◆ FRAGMENT:

Misschien zullen ook onze verwachtingen en hoop onvervuld blijven.
God belooft ons geen gemakkelijke rit, maar Hij doet wel beloften die Hij nakomt. De engel Gabriel zegt tegen Maria: “De Heer is met jou. Wees niet bang. Zelfs in het meest ongeplande. Ja, de situatie waarin je je bevindt, lijkt onmogelijk, en niemand kan u een leven zonder lijden garanderen. Maar je maakt deel uit van een goddelijk plan en daarom ben je nooit alleen”. En wat doet Maria dan? Ze omarmt haar nieuwe realiteit.
Dit liturgisch seizoen is een tijd van geduldig wachten – iets dat we al een tijd allemaal doen. We wachten op goed nieuws of op een verbetering in ons leven. In de tussentijd is er niets mis met het plannen van mooie, sobere en rustige kerstdagen.

◆ AANGELEVERDE GEGEVENS:
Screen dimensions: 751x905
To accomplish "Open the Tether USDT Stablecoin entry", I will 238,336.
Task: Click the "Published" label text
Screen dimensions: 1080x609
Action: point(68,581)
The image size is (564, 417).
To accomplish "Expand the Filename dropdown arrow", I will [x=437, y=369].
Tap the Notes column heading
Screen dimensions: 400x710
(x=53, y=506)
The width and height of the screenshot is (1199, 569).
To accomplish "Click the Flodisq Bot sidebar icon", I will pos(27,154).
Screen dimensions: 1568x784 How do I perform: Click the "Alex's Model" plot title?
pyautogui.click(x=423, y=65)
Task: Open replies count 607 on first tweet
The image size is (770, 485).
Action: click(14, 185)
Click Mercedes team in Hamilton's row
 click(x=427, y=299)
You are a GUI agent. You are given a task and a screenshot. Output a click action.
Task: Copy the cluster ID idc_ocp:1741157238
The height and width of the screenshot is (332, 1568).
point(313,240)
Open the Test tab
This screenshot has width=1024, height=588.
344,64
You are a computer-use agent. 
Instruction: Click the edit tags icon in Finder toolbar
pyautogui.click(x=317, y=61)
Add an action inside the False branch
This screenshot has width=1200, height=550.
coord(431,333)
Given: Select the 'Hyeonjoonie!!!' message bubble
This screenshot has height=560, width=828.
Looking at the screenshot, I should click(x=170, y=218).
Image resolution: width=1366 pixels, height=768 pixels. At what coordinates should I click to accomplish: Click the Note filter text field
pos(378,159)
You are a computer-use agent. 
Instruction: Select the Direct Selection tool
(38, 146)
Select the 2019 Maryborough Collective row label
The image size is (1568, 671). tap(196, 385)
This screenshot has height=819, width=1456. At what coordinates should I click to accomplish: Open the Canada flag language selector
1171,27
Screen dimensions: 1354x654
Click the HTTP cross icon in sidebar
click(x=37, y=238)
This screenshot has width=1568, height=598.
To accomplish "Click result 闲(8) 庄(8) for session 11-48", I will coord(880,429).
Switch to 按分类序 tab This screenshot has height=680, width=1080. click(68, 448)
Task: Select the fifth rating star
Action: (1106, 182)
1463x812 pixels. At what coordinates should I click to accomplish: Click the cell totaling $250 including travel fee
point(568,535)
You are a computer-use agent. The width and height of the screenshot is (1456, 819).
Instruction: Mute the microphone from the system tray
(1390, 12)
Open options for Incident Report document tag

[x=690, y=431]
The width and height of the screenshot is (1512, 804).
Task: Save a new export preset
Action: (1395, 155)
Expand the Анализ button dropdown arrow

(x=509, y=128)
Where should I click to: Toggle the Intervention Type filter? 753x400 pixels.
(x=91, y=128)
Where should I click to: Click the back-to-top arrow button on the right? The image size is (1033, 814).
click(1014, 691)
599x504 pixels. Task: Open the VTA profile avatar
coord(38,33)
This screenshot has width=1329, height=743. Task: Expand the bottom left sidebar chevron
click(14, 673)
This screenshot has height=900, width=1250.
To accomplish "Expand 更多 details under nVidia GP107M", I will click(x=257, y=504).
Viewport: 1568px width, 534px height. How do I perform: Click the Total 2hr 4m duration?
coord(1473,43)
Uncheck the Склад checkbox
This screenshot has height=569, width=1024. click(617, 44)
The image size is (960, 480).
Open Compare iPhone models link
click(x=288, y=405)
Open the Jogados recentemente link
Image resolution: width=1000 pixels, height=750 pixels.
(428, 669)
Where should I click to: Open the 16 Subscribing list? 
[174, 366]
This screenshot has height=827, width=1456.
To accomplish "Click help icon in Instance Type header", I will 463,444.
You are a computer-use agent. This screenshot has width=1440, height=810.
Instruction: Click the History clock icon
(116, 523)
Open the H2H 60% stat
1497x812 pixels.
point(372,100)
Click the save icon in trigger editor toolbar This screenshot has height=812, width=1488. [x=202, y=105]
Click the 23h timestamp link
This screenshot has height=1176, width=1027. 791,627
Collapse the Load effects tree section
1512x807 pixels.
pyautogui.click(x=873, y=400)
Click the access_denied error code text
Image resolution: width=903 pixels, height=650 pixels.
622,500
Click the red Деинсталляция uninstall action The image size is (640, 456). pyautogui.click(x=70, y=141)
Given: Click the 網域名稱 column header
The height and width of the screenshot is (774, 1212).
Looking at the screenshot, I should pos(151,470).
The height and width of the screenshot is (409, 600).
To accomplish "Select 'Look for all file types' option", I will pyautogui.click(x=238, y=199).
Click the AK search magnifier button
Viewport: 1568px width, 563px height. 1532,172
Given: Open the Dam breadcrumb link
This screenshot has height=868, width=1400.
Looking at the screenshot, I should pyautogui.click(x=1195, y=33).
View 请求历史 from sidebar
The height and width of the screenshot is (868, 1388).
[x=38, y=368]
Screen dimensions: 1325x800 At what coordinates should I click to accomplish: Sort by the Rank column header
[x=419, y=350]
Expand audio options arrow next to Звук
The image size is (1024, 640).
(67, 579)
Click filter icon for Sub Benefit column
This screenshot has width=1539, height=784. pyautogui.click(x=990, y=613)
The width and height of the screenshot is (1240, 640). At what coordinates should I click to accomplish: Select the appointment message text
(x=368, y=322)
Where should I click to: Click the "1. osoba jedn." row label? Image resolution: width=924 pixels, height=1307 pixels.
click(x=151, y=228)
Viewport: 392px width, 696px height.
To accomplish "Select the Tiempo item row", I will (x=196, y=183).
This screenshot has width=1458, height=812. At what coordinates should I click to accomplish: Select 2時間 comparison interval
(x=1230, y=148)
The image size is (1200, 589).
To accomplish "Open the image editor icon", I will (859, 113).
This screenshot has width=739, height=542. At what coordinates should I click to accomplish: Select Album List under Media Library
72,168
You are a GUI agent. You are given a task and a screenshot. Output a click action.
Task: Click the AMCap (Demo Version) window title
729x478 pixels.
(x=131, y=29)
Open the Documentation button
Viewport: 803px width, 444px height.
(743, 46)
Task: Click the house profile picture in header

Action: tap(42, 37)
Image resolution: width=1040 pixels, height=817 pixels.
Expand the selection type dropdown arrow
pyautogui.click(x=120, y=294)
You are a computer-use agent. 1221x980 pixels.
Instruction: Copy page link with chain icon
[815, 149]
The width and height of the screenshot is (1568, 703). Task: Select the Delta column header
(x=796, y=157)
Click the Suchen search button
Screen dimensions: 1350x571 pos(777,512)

◆ OEFENOPDRACHTEN:
A – Schrijf uit het fragment over Maria een stuk letterlijk over: begin bij de woorden "Misschien zullen ook" en stop na "en rustige kerstdagen.".
B – Zet het fragment over Maria voort, te beginnen na de laatste zin.
De gegevens heb je voor geen enkele opdracht nodig.

◆ ANTWOORDEN:
A –
Misschien zullen ook onze verwachtingen en hoop onvervuld blijven.
God belooft ons geen gemakkelijke rit, maar Hij doet wel beloften die Hij nakomt. De engel Gabriel zegt tegen Maria: “De Heer is met jou. Wees niet bang. Zelfs in het meest ongeplande. Ja, de situatie waarin je je bevindt, lijkt onmogelijk, en niemand kan u een leven zonder lijden garanderen. Maar je maakt deel uit van een goddelijk plan en daarom ben je nooit alleen”. En wat doet Maria dan? Ze omarmt haar nieuwe realiteit.
Dit liturgisch seizoen is een tijd van geduldig wachten – iets dat we al een tijd allemaal doen. We wachten op goed nieuws of op een verbetering in ons leven. In de tussentijd is er niets mis met het plannen van mooie, sobere en rustige kerstdagen.

B –
Soms hebben we niet zozeer een glanzende Kerstmis nodig als een diepe hoop.
In de Advent hopen we tegen alle hoop in. In feite leert deze sterke tijd ons hoe we dit moeten doen. Zondag na zondag spreekt de profetische stem van Jesaja tot ons met verrassende en altijd hedendaagse kracht: “Laat de woestijn en het dorre land zich verheugen, de wildernis jubelen en bloeien… Houd moed, wees niet bang, hier is uw God.” Zijn woorden blijven ons geruststellen met hun belofte van hoop.
God wil ons voorbij onze beperkte, soms zielige verwachtingen leiden en ons verbazen met Zijn geweldige plannen die groter zijn dan wat we ons kunnen voorstellen. We moeten ruimte scheppen voor het onverwachte. Wees niet verbaasd, deze kerst, als je Jezus aantreft waar je hem niet verwacht had. Zijn wegen, zijn tenslotte niet onze wegen. Dauwt hemelen uit den hoge…kom, onverwachte Messias !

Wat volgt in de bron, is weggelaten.